Choosing the Right Test Method
By Peter Leppik
"You can't manage what you can't measure," and measuring how well a customer service operation meets callers' needs can be difficult. Measuring performance is a critical component of any plan to improve customer service. The wrong test method can be worse than not testing at all, since it can lead to misleading data and a false sense that everything is working well when it isn't.

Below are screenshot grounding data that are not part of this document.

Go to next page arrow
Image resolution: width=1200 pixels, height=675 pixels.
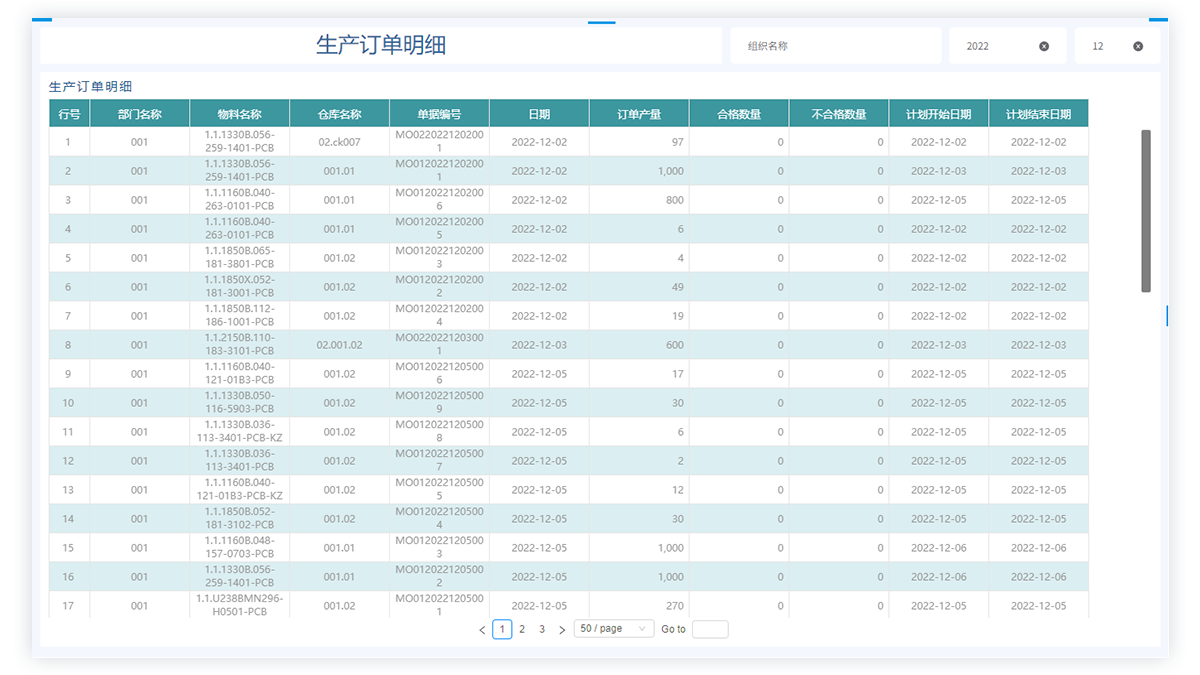pos(562,630)
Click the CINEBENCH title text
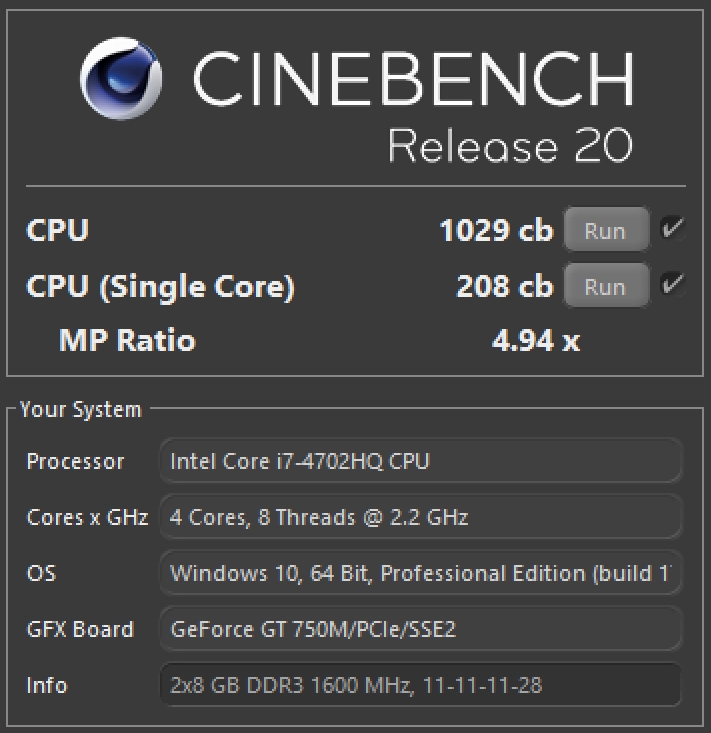 (412, 80)

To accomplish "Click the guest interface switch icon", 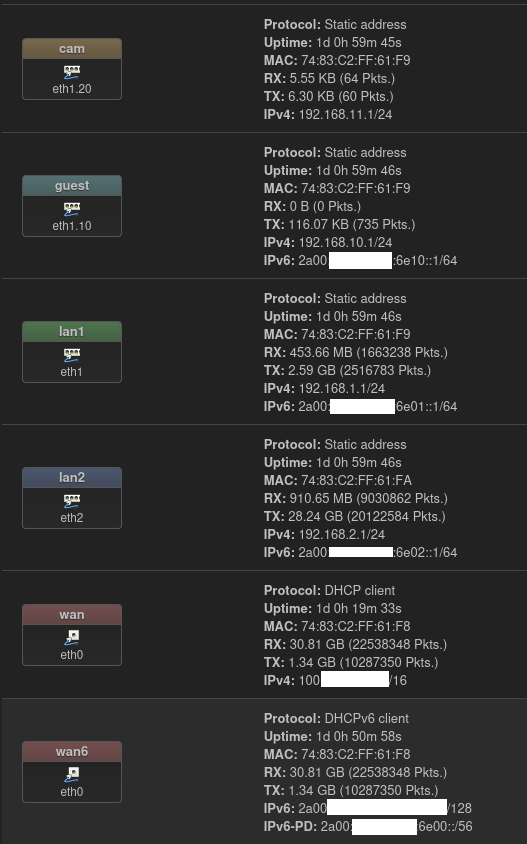I will point(72,208).
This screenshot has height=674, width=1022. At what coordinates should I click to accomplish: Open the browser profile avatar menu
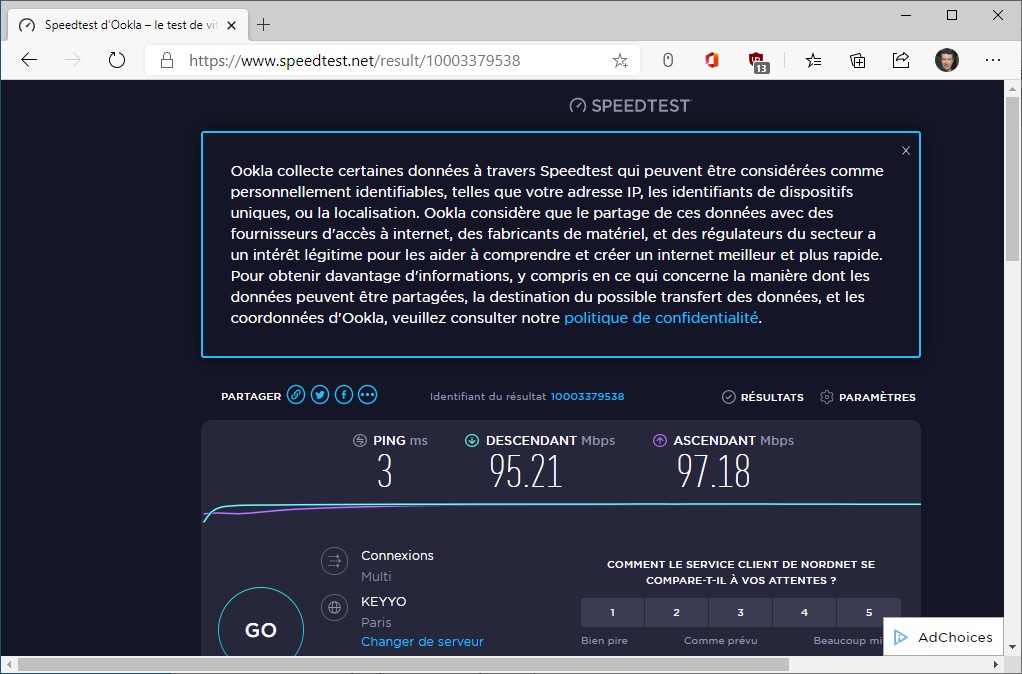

The first thing to decide is what you want to measure. Everything from capacity under load to caller preferences for recorded voices can be accurately measured, but not always with the same test. Some methods produce reproducible statistics which can be used to compare different systems, while others produce only qualitative data, useful for a general sense of system quality, but not for comparison purposes.
Contacting Past Customers
Contacting past customers, or doing a follow-up survey, is a common method for quality monitoring in call centers. Either during or shortly after a call, a caller is asked if he or she wants to participate in a survey. The survey can be either automated (though an IVR system), or administered by a trained agent..
This can be a powerful method for collecting customer satisfaction data, but it has some serious drawbacks. The most important is the difficulty in getting enough caller responses to have a statistically meaningful sample. We believe 500 survey responses should be a minimum, but given the expense and difficulty in getting callers to participate, many companies stop at around 100. Statistically, you can't reliably differentiate between 75% and 95% satisfaction with only 100 calls.
Capacity (Load) Testing
Capacity testing uses an automated dialer to place hundreds or thousands of simultaneous calls to an automated system, ensuring that the system can handle the expected call volume.
Load testing is a critical part of rolling out any new application. It is best performed when the application is close to its final form, after usability and caller preference testing is complete. Making significant changes, especially in a speech recognition application, can impact the system's ability to handle the expected load.